Já o segundo, previsto no artigo 25 da MP, afasta a incidência do Imposto de Renda sobre o auxílio-moradia recebido pelos servidores, em substituição ao uso de imóvel funcional, por considerar que a natureza dos direitos é a mesma. O relator altera ainda a lei Lei 7.713/88 para passar a prever a incidência do IR sobre os valores com transporte ou moradia

Há um capítulo dedicado à revogação de benefícios fiscais, começando pelo Programa de Alimentação do trabalhador (PAT). O substitutivo prevê o fim da dedução duas vezes, hoje possível, e dispõe que poderão ser deduzidas do lucro tributável para cálculo do Imposto de Renda apenas as despesas ocorridas até dezembro de 2021.

De acordo com a apresentação feita pelo relator, a expectativa é de que o fim da dedução em dobro gere incremento de R$ 1,49 bilhão aos cofres públicos em 2023.

Indústria de embarcações

O substitutivo prevê ainda a revogação de benefícios de IPI, Imposto de Importação, PIS e Cofins concedidos para o setor de embarcações e aeronaves. Com a medida, 4,8 mil empresas podem ser afetadas, segundo apresentação do relator, gerando incremento de arrecadação de R$ 4,58 bilhão em 2023.

Sabino propõe afastar trechos da Lei 10.865/04, entre eles o que permite zerar as alíquotas de PIS e Cofins na importação de materiais e equipamentos destinados à construção, conservação ou reparo de embarcações.

Outro tópico que pode ser revogado prevê a isenção do Imposto de Importação sobre partes, peças e componentes destinados ao reparo, revisão e manutenção de aeronaves e embarcações. A disposição consta no artigo 2º da Lei 8.032/1990.

Também estão listados para revogação os artigos 10 e 11 da Lei 9.493/1997. O artigo 10 determina a suspensão da incidência de IPI na aquisição, realizada por estaleiros navais brasileiros, de materiais e equipamentos para construção, conservação ou reparo de embarcações. A norma também assegura a utilização dos créditos do imposto relativos às matérias-primas, produtos intermediários e material de embalagem.
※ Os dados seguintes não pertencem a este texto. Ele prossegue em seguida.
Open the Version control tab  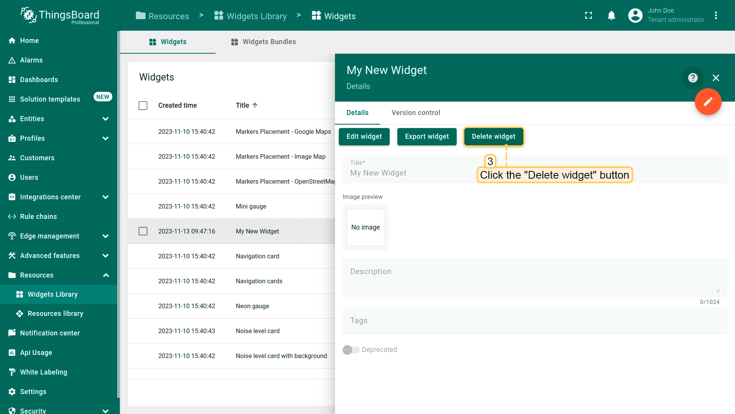point(416,113)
Já o artigo 11 isenta do Imposto sobre Importação (II) os mesmos tópicos.

Há ainda a revogação da Lei 10.312/01, que prevê alíquota zero de PIS e Cofins na venda de gás natural e de carvão mineral destinados à geração de energia elétrica. Outro trecho que pode ser afastado trata da alíquota zero na importação do gás natural (IX do §12 do artigo 8º da Lei 10.865/04).

Dividendos e day-trade

O substitutivo manteve a proposta original da equipe econômica sobre a tributação dos dividendos a 20% na fonte. Com isso, o relator propôs a revogação do artigo 10 da Lei 9.249/1995, que afasta a incidência de Imposto de Renda na fonte sobre os lucros ou dividendos calculados com base nos resultados apurados a partir de janeiro de 1996.
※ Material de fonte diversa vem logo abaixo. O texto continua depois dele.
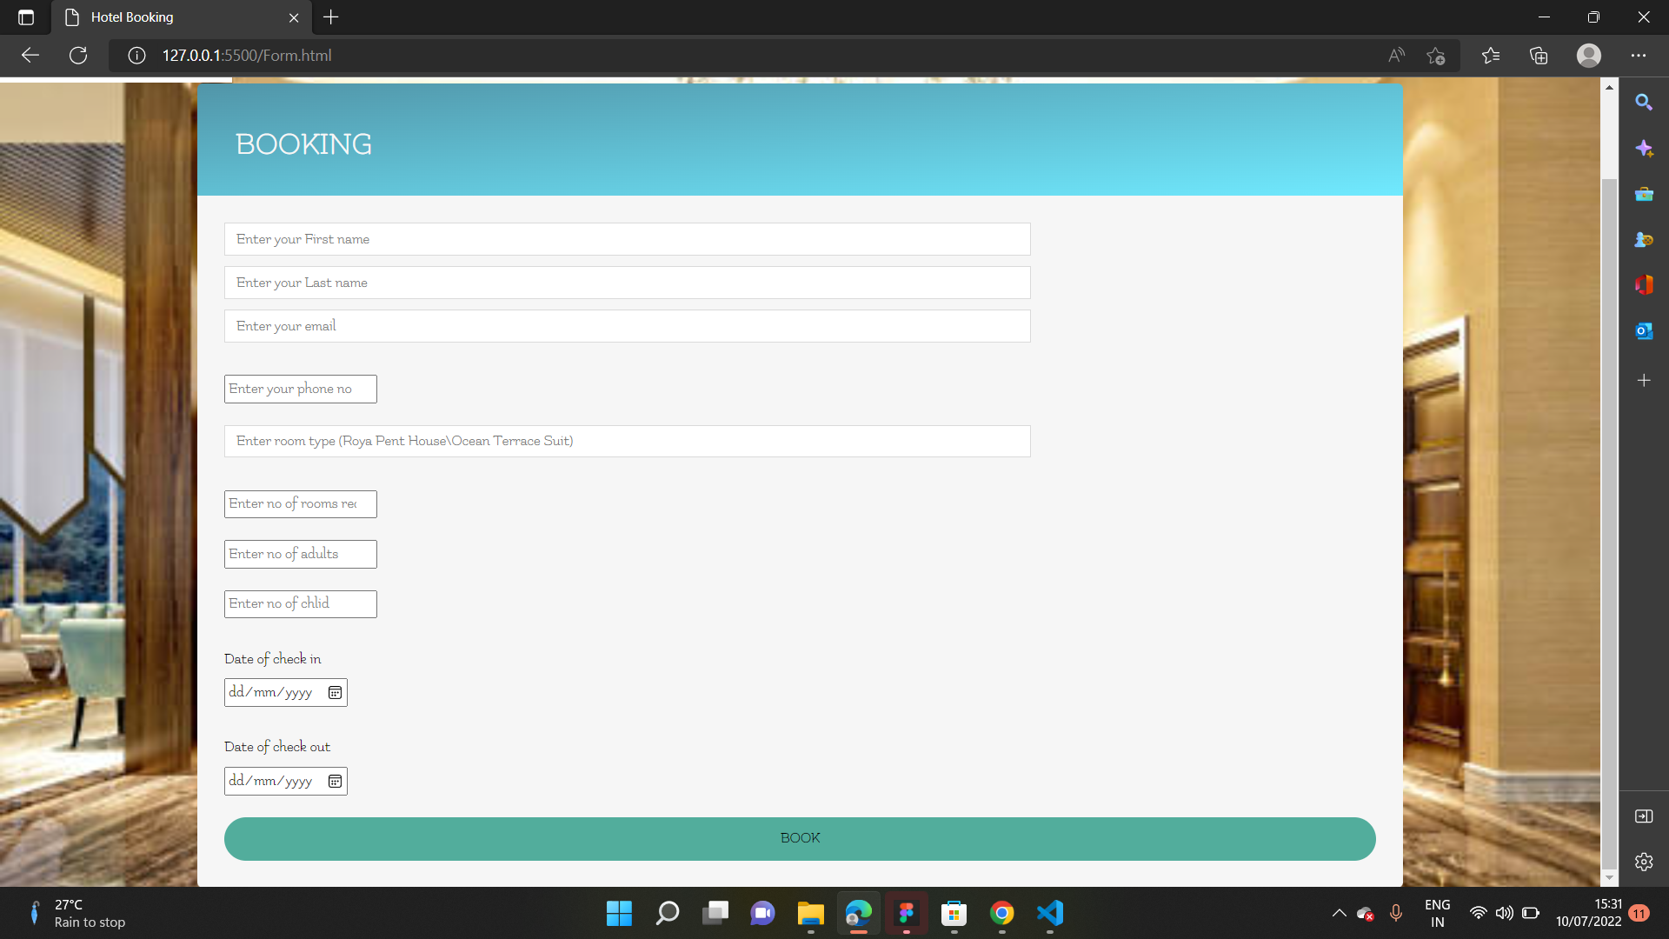
Task: Open the check-in date calendar picker
Action: pyautogui.click(x=335, y=693)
O texto novo também aborda a Lei 8.981/95 no ponto que exige do optante pelo Lucro Presumido manter a escrituração contábil nos termos da legislação comercial. Sabino quer retirar o parágrafo único do artigo 45 da lei, que afasta a obrigação da escrituração à empresa que mantiver o livro-caixa no decorrer do ano-calendário.

Por fim, o relator também propõe a retirada de diversos artigos (Leis 9.532/1997, 9.959/00, 11.033/04) que tratam da tributação de aplicações e alienação de cotas em fundos de investimento, entre eles os que preveem a incidência do Imposto de Renda na fonte à alíquota de 1% sobre operações de day-trade.

Sabino altera a regra para isenção do Imposto de Renda sobre o ganho de capital auferido na alienação de bens e direitos de pequeno valor. Atualmente, o artigo 22 da Lei 9.250/1995 define que os valores iguais ou inferiores a R$20 mil, no caso de alienação de ações negociadas no mercado de balcão, e R$ 35 mil nos demais casos são isentos. O substitutivo quer isentar apenas o ganho de capital na alienação de bens que seja igual ou inferior a R$ 35 mil.